TASK
Check every line of the entries for the string "will" and return the ones that contain it.

================

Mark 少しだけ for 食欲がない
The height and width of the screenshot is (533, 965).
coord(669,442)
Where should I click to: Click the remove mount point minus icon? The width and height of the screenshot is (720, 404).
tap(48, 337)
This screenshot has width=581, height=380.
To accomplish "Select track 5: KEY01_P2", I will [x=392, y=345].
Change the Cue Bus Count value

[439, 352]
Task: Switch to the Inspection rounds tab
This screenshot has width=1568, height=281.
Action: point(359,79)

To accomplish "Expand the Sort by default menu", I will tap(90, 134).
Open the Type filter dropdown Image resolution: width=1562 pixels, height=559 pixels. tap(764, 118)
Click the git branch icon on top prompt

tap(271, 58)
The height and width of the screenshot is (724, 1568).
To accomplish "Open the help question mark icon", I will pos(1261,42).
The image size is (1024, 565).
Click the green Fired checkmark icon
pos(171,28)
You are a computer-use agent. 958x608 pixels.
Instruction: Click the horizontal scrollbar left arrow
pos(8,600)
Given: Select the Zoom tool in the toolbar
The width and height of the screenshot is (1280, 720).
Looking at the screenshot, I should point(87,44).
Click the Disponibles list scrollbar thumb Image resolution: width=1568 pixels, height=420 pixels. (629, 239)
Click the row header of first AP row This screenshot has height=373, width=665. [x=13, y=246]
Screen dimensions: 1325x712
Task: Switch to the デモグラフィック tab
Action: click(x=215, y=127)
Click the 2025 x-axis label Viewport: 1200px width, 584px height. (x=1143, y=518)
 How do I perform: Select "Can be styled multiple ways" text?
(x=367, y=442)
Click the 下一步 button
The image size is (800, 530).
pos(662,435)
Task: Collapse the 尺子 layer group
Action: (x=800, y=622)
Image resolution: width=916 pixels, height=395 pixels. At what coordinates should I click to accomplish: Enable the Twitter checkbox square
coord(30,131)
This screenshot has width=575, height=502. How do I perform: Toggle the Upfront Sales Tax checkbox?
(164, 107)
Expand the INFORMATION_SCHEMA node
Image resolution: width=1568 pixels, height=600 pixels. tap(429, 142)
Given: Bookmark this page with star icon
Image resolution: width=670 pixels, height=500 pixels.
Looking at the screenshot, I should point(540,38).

================

REPLY TO THE TASK
To accomplish "Select track 5: KEY01_P2", I will [x=392, y=345].
To accomplish "Expand the Sort by default menu", I will tap(90, 134).
To accomplish "Open the help question mark icon", I will pos(1261,42).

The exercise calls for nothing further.